Questo celebre sonetto di Francesco Petrarca, contenuto nel Canzoniere, è dedicato alla sua amata Laura, che viene richiamata nel primo verso con un gioco di parole “a l’aura”, cioè “al vento”, ma anche “a Laura”. Vediamo l’innamoramento del poeta per lei e Laura ci appare in tutta la sua bellezza, come un angelo. Però vediamo anche l’effetto che il tempo ha su di lei: la donna appartiene al passato. E la bellezza di Laura viene così cambiata e distrutta dalla forza del tempo.

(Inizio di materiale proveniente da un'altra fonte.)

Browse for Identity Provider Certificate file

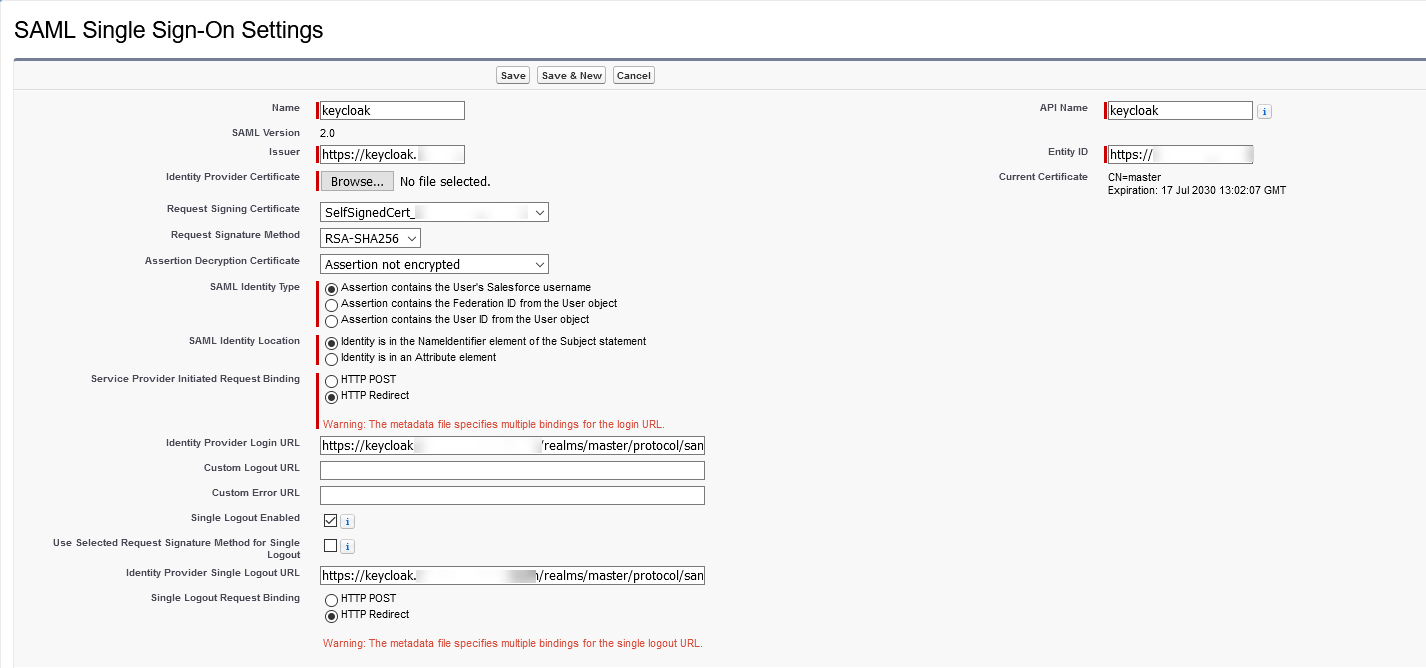[357, 182]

Francesco Petrarca e Laura

Erano i capei d’oro a l’aura sparsi
Che ‘n mille dolci nodi gli avolgea,
E ‘l vago lume oltra misura ardea
Di quei begli occhi ch’or ne son sì scarsi;

E ‘l viso di pietosi color farsi,
Non so se vero o falso, mi parea:
I’ che l’esca amorosa al petto avea,
Qual meraviglia se di subito arsi.

Non era l’andar suo cosa mortale
Ma d’angelica forma, e le parole
Sonavan altro che pur voce umana;

Uno spirto celeste, un vivo sole
Fu quel ch’i’ vidi, e se non fosse or tale,
Piaga per allentar d’arco non sana.

Parafrasi:

I capelli d’oro erano sparsi nell’aria
che li avvolgeva in mille dolci nodi
e la luce bruciava intensamente
in quegli occhi che ora non l’hanno più;

Mi sembrava, non so se è vero o falso
che il suo viso si mostrasse pieno di compassione:
E io che ero pronto per innamorarmi
non vi meravigliate se il mio cuore bruciò subito.

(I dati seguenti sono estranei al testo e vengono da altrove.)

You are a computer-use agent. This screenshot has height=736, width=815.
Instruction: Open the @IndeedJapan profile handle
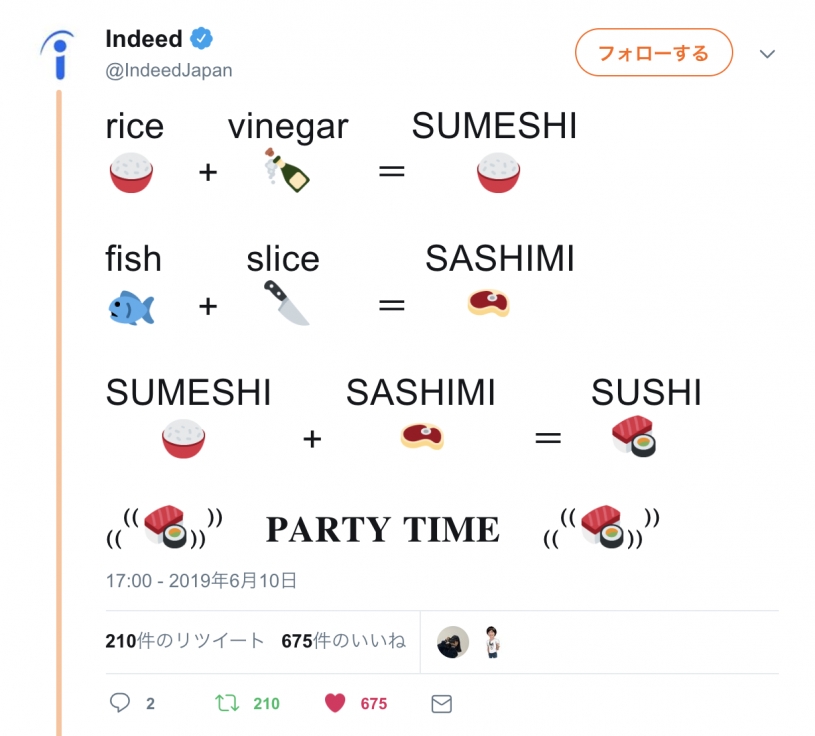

Il suo camminare non sembrava una cosa mortale
ma di un angelo, e le parole
suonavano diverse dalla voce umana.

Uno spirito celeste, un sole vivo
è quello che ho visto, e se ora non fosse più così
la mia felicità non guarirebbe così come non guarisce una ferita di una freccia anche se si rende più lenta la corda che l’ha lanciata.